Hatching usually occurs at night or in early morning. Eggs hatch almost simultaneously and the hatchlings follow one another to the surface in quick succession. The hatchling carapace (39-50 mm) is heart-shaped with a vertebral keel; the plastron has two longitudinal ridges. Hatchlings are black or very dark brown except for the keels, the shell edge, and areas on the neck and flippers, which are light brown.
Eretmochelys is omnivorous but seems to prefer invertebrates, particularly sponges. In fact it feeds almost exclusively on sponges in the Caribbean (Meylan, 1988b). Its diet is taxonomically narrow and highly uniform geographically. It includes sponges that are toxic to other vertebrates and contains more silica than that of other vertebrates (Meylan, 1988b). It is also known to consume coelenterates (Portuguese man-of-war, anemones, hydroids, coral), bryozoans, flat worms, polychaetes, sea urchins, mollusks (gastropods, bivalves, cephalopods, scaphopods), tunicates, and fish; plants consumed are algae (brown, green, red), various sea grasses, and mangrove (wood, bark, leaves, fruits). Captives eat fish, meat, bread, octopi, squid, crabs, mussels, and oysters. Hatchlings seem to be herbivorous, but become more omnivorous as they age.

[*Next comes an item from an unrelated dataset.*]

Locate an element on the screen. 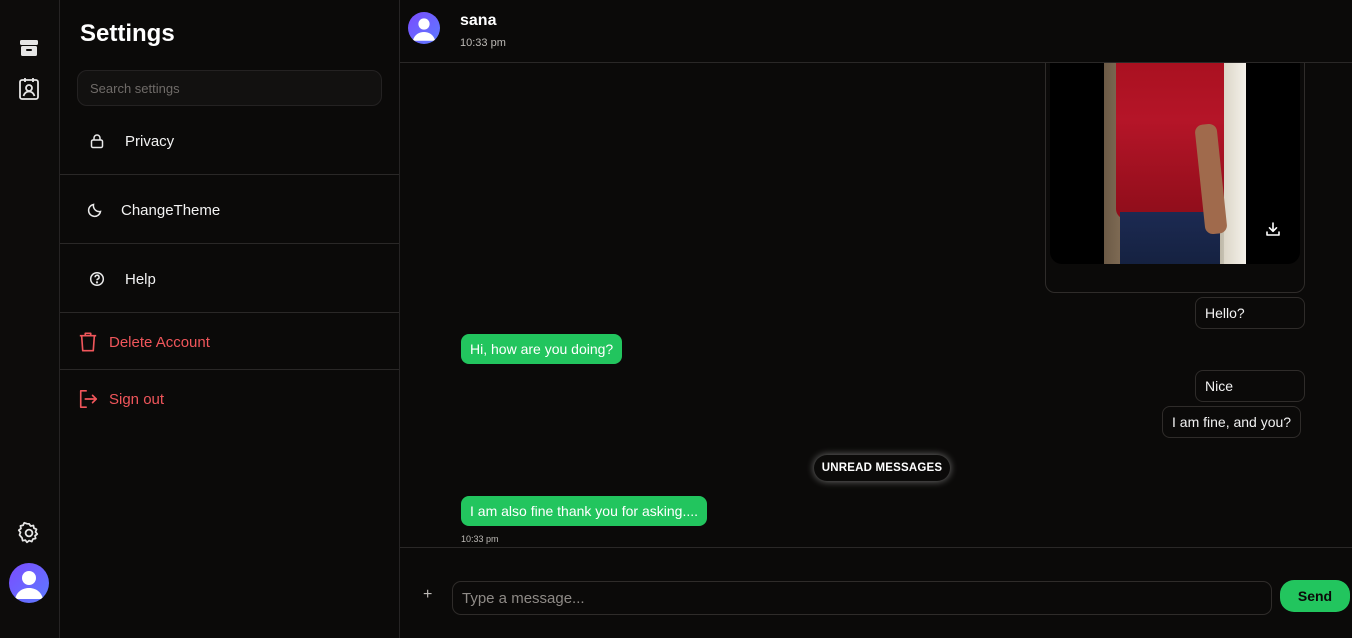  menu-item-label: Privacy is located at coordinates (150, 141).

The translucent carapacial scutes form the tortoise-shell of commerce. These are clear amber, streaked with red, white, green, brown, and black. Usually the turtle is killed before the scutes are removed by the application of heat. There is evidence that if the scutes are removed carefully and the turtle is returned to the sea it can regenerate lost scutes. This may be possible if the epidermal Malpighian cells are not damaged. A single turtle can yield 10-12 lb of tortoise-shell (called "carey" by the Caribbeans). The flesh and eggs are eaten in many parts of the range. This requires caution, for Eretmochelys tends to store in its tissues the toxins of various poisonous organisms that it eats.

Remark
Immunoprecipitation tests on the serum of marine turtles have shown that Eretmochelys is more closely related to Caretta and Lepidochelys than to Chelonia (Frair, 1979).
Females from various Australian and Caribbean nesting beaches exhibit different frequences of mtDNA haplotypes, which distinguish them and indicate different breeding populations exist that should be considered separate management units (Broderick et al., 1994; Bowen et al., 1996; Bowen and Bass, 1997; Mrosovsky, 1997).

IUCN Red List Status (1996)
Critically endangered (A1abd+2bcd). Survival of the hawksbill is questionable. Existing conservation laws must be enforced, and egg collecting stopped.